» **Provided records**
──────────
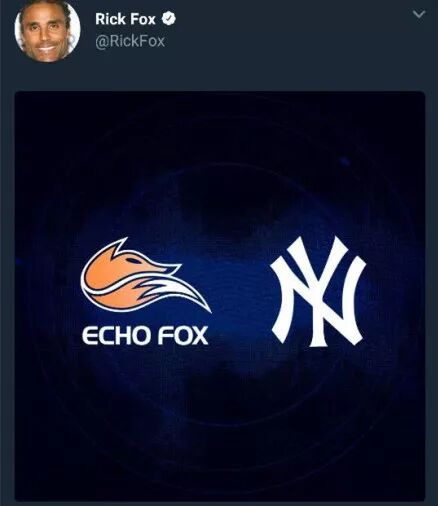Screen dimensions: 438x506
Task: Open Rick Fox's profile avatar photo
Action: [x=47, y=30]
──────────
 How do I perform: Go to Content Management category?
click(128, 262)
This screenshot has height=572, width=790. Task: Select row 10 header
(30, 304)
──────────
» **Required work**
Convert the lines from the line with "Screen dimensions: 438x506" up to and including the line with "Action: [x=47, y=30]" into a Markdown table with the columns No. and Line, skipping blank lines and leaving the pictures out.

» **Answer to this problem**
| No. | Line |
|---|---|
| 1 | Screen dimensions: 438x506 |
| 2 | Task: Open Rick Fox's profile avatar photo |
| 3 | Action: [x=47, y=30] |